** Opening EXERCISE TEXT block **
Their fur would be equally disheveled, either from sleep but most likely from the roughing caresses that woke them, that day.  Before other mortals would summon enough will to get out of their beds, a man and his dog would step out to greet the world firsthand:  both of them aging without ever surrendering their innocence (and neither their strength nor the unconditional devotion).  I would always want to come close to them, and burry my face in their hair, in all that goodness.  If I could, I bet the man’s head would smell like the hand of his girl, ever so lovely; while the dog’s — like his own.  And together, they would smell like a home I have yet to build, somewhere on a hill that would overlook the rest of my life — with forgiveness.

Instead, I am stuck watching them from a distance.  At least, for now.  But willingly, I would smile away at their expense while secretly tearing up from the privilege of being ever so close to all that strength and all that goodness.  My ovaries would get jumpstarted into wanting to give life; but there they would be — a good man and his dog — slowly shifting their athletic limbs in the morning, not yet ready for play.  But give them a good meal and a tender nod, and off they would go:  leaping, running, panting, inventing their games as they went along; yelping contagiously, whimpering for attention; teasing or asking to be teased.  And they would both be finally released from having to tone down their strength and their overwhelming enthusiasm.  And the world would be theirs for conquering — in the name of their girl.
** Closing EXERCISE TEXT block **
** Opening DATA BELOW block **
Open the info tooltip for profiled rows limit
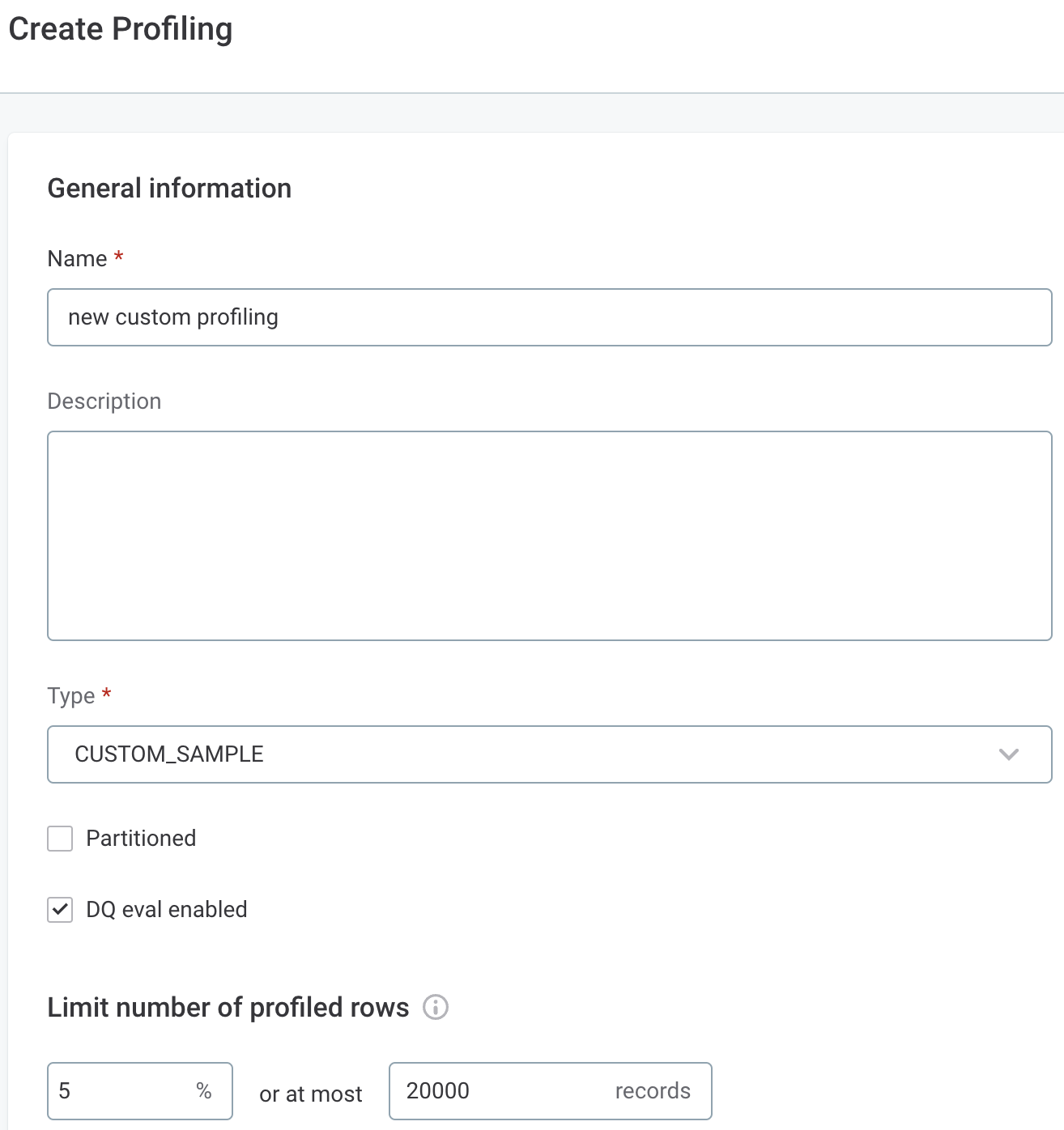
** Closing DATA BELOW block **
PROBLEMS TO SOLVE
#1 Print everything from "Their fur would" down to "life — with forgiveness." in the passage about the man and his dog.
#2 Carry on the passage about the man and his dog, starting right after its final sentence.

RESULTS OF THE TASKS
#1
Their fur would be equally disheveled, either from sleep but most likely from the roughing caresses that woke them, that day.  Before other mortals would summon enough will to get out of their beds, a man and his dog would step out to greet the world firsthand:  both of them aging without ever surrendering their innocence (and neither their strength nor the unconditional devotion).  I would always want to come close to them, and burry my face in their hair, in all that goodness.  If I could, I bet the man’s head would smell like the hand of his girl, ever so lovely; while the dog’s — like his own.  And together, they would smell like a home I have yet to build, somewhere on a hill that would overlook the rest of my life — with forgiveness.

#2
The dog would pull the master’s hand via its leash, as if saying:

“Come!  Be!  Love!  Play!”

“Let’s!” — the good man would follow; because, being so very different from my own feline predisposition, he would never grow out of his habit for a child’s play.  And unlike me, he would never grow up.  Thank goodness!

Then, there are those little dogs, completely domesticated and entirely dependent on a man.  They remind me of plush toys, with their teary eyes and perpetually stumped little faces.  And one would have to be born with a heart of a villain to not want to reach for them, at least; if not sweep them up and stuff them under a coat, next to the heart — as if craving a piece of all that goodness.  They are not really my type of dogs, because the world seems too big for them, and mostly full of danger (and that’s not my type of a world).  So, they shiver and retreat, seeking protection from larger animals.  But then again, in such dependency and trust, I bet I could heal a wound or two on the surface of my perpetually stumped little face.  And perhaps, in this life, I would be able to move on a little bit faster — with a tiny creature stuffed under my coat, next to my heart.

The fancier dogs I treat as pieces of artwork.  They strut with dignity.  They hold their statures with focus and calm.  But unlike cats with pedigree, these purebreds still haven’t forgotten the pleasure of some rough play — a bigger child’s play — or of a rough caress.  To the contrary, because they are best equipped to win, they cannot wait for it.  So, they pull their master’s hand via their leash, as if saying:

“Come!  Be!  Love!”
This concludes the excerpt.